### YOUR GOAL
Report every line of the data that contains the string "width".

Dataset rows

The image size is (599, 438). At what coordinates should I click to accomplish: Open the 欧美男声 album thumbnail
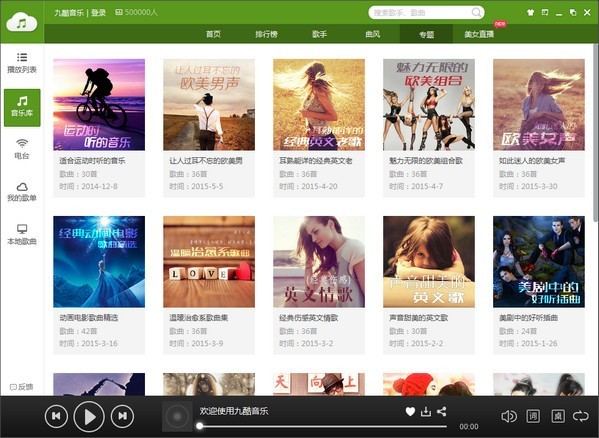[x=209, y=105]
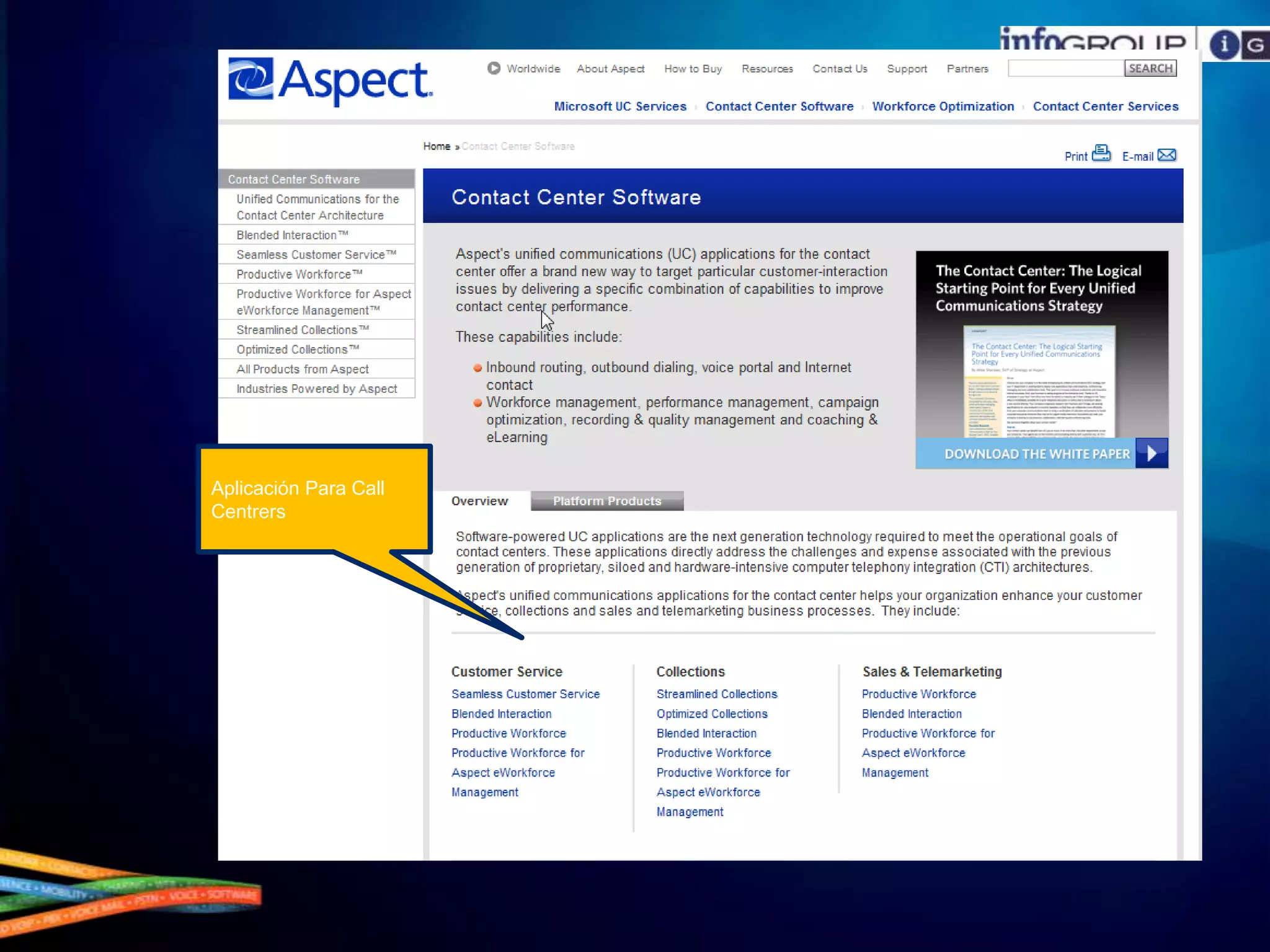Click the Aspect logo
Viewport: 1270px width, 952px height.
pos(330,81)
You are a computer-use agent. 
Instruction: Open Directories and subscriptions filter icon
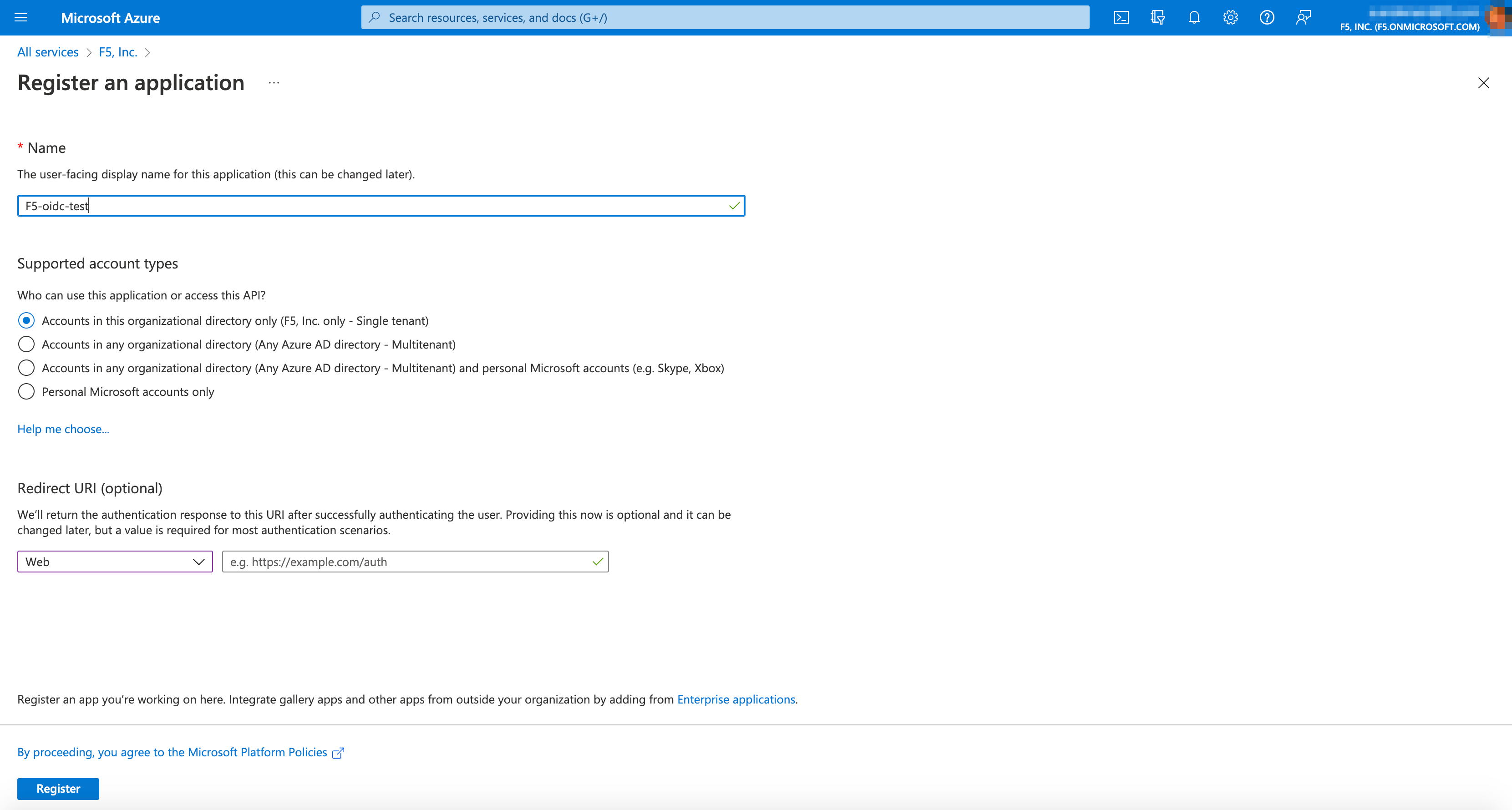(1157, 18)
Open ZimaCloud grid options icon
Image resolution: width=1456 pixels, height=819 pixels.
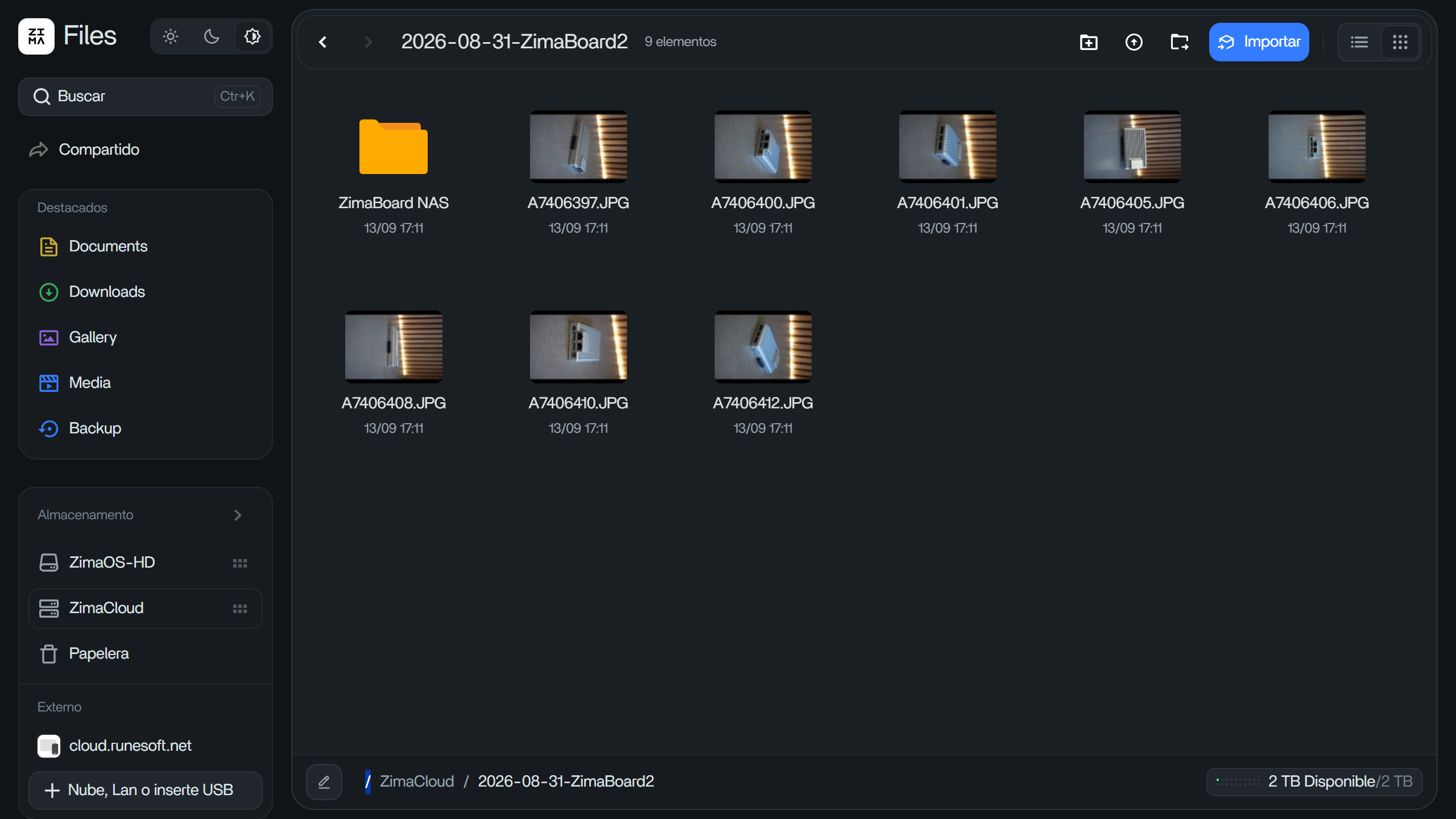[x=240, y=609]
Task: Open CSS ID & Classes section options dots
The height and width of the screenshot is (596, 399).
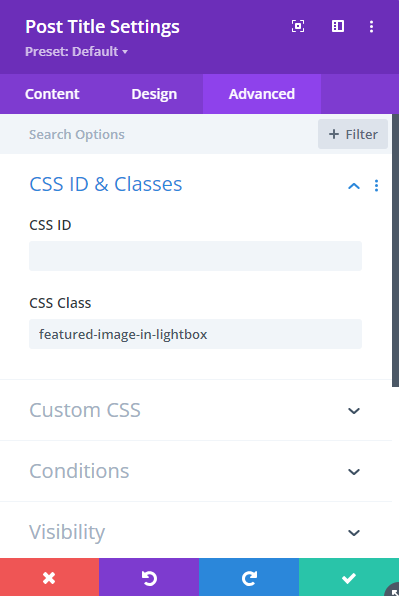Action: [x=377, y=185]
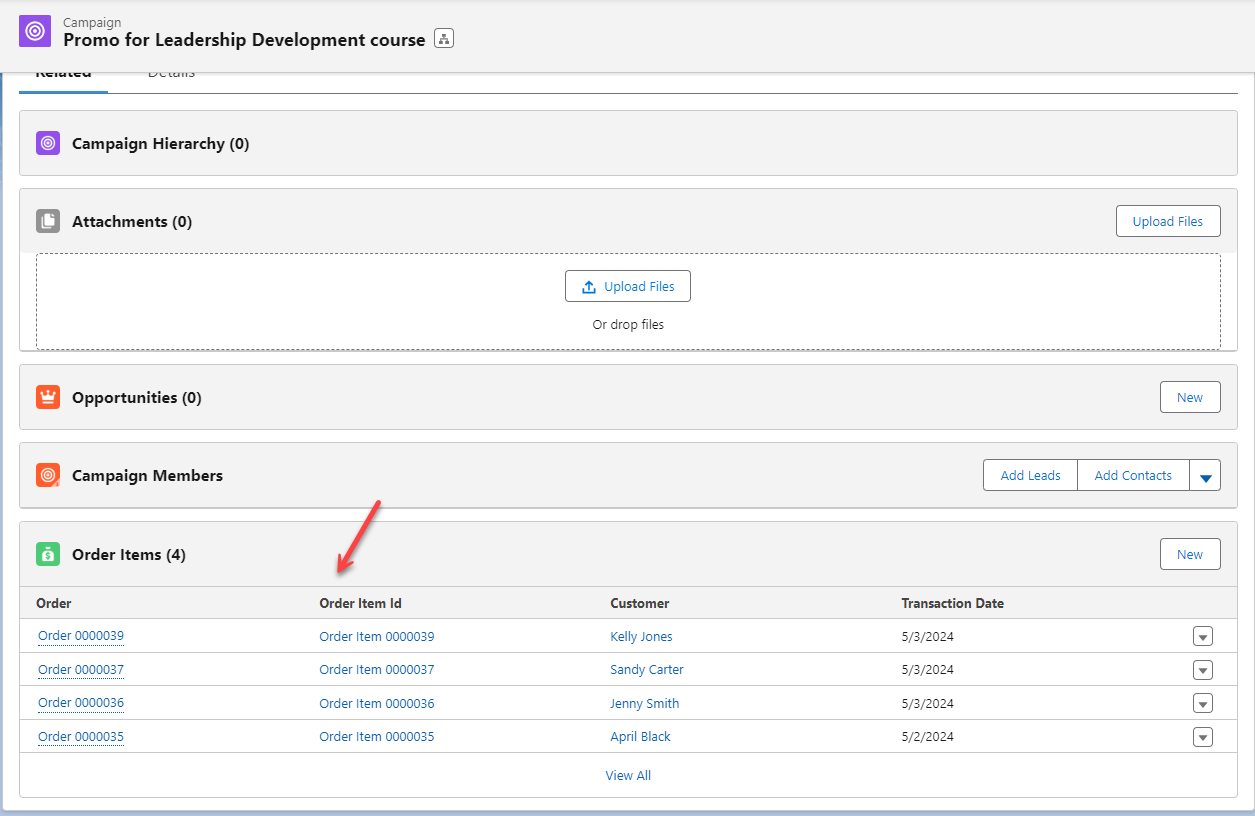The image size is (1255, 816).
Task: Open customer Kelly Jones link
Action: 641,637
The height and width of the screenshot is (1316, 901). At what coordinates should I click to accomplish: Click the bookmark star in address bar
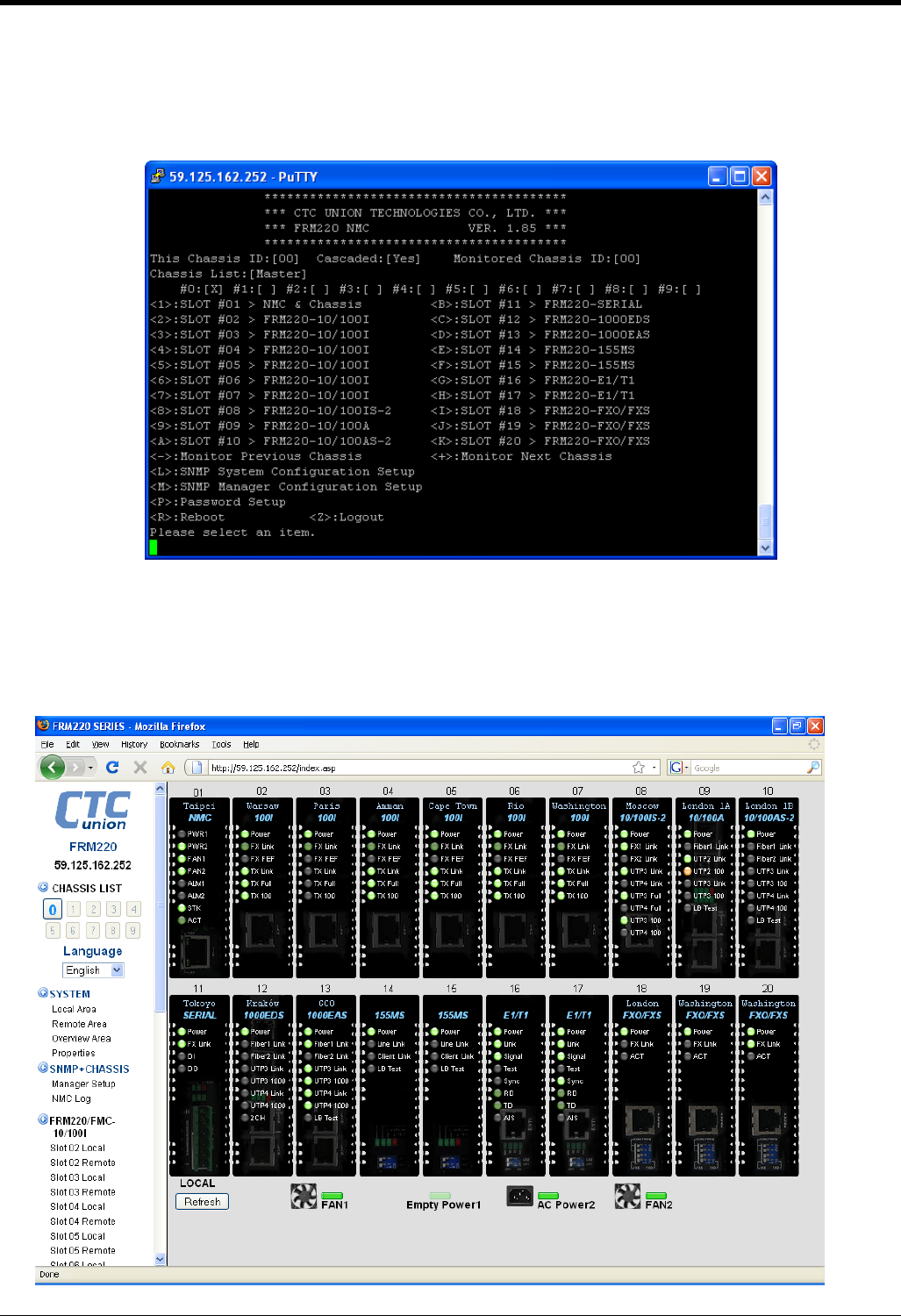[638, 768]
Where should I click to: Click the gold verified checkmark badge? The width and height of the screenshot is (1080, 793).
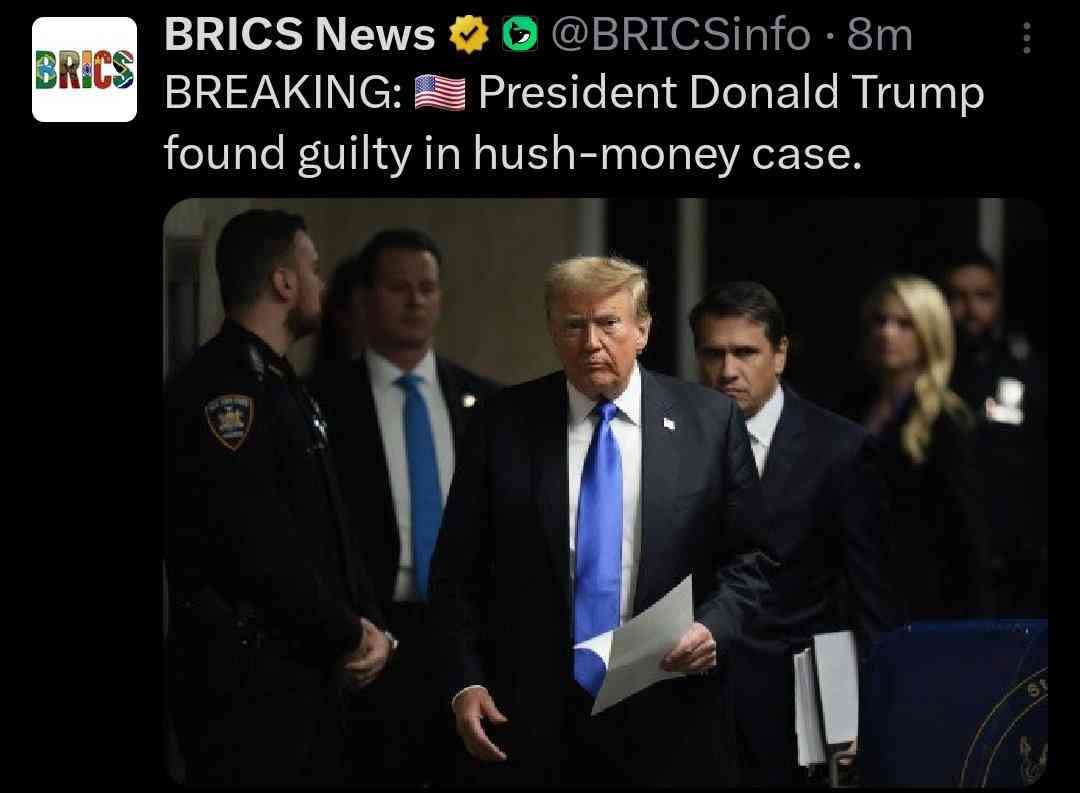coord(468,34)
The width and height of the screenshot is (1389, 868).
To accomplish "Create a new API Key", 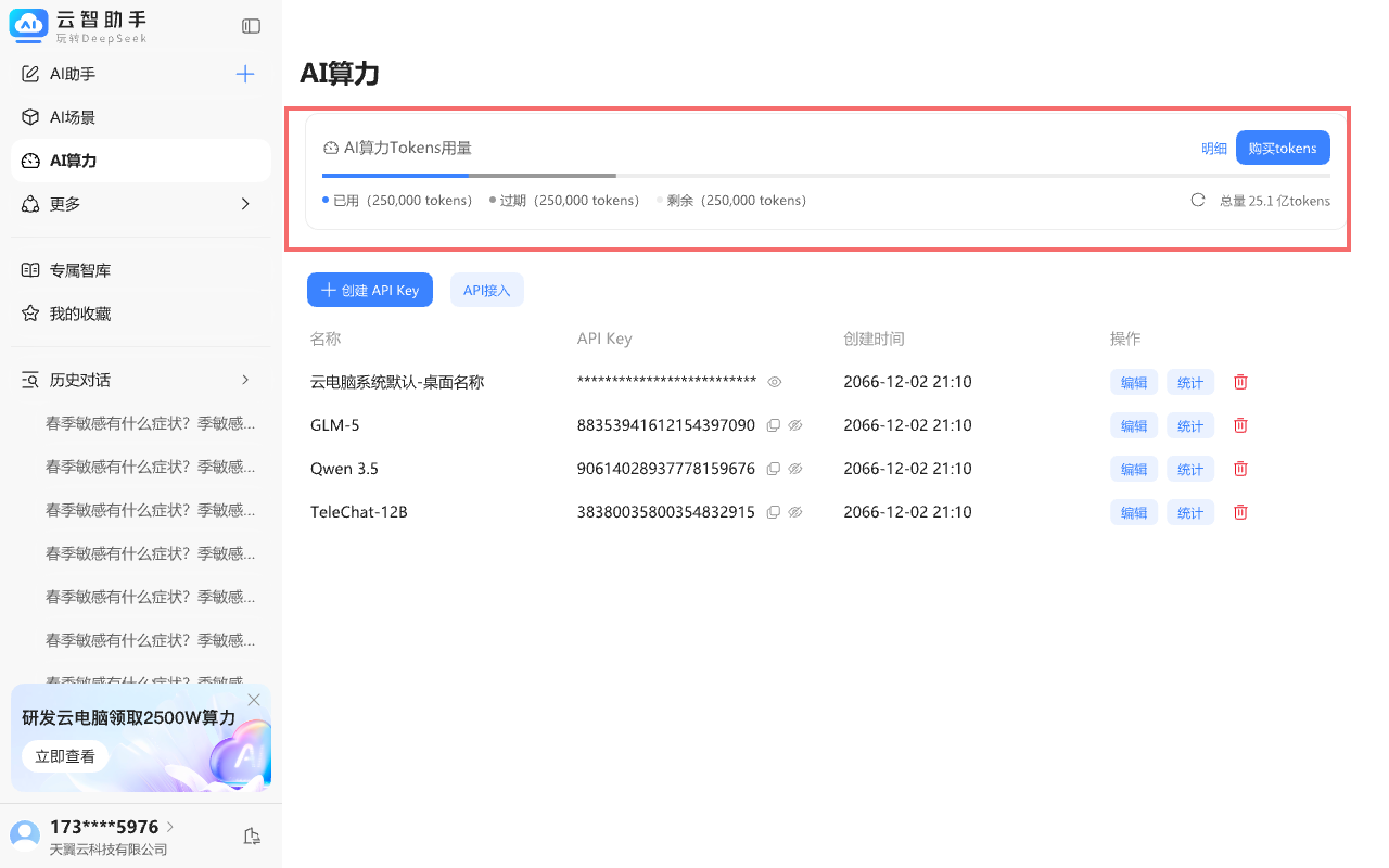I will tap(369, 290).
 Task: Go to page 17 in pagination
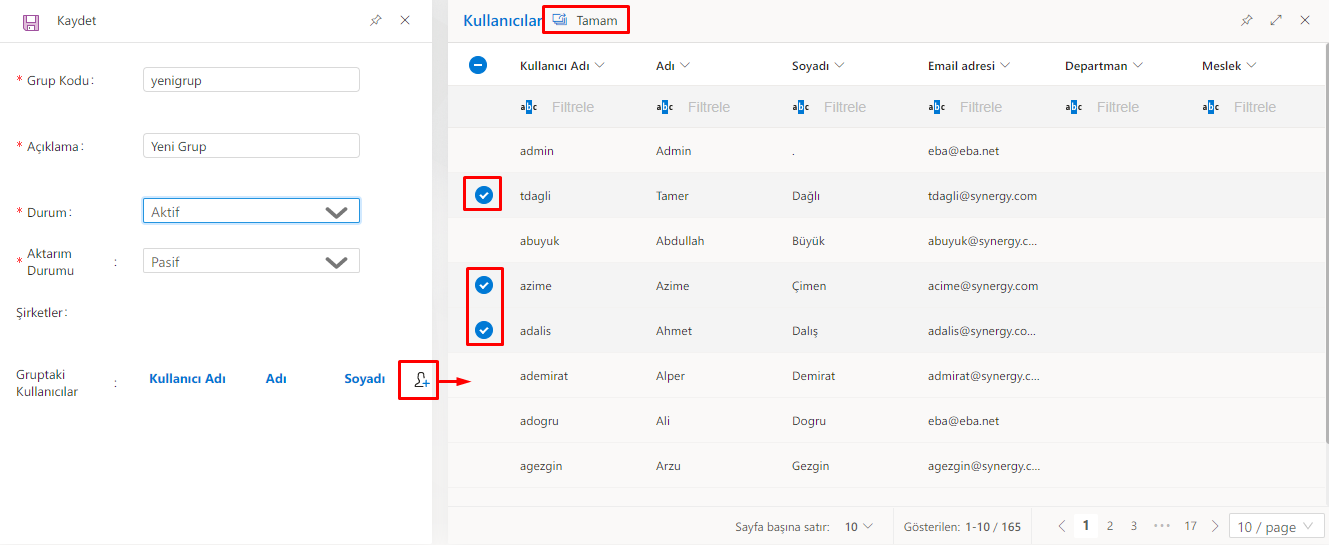[1190, 526]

### RESPONSE
Viewport: 1270px width, 952px height.
Image resolution: width=1456 pixels, height=819 pixels.
The height and width of the screenshot is (596, 399).
The height and width of the screenshot is (1316, 901). At what coordinates should I click to accomplish: Click the bookmark star in address bar
Where should I click to: Click the gold verified checkmark badge? The width and height of the screenshot is (1080, 793).
The width and height of the screenshot is (1389, 868).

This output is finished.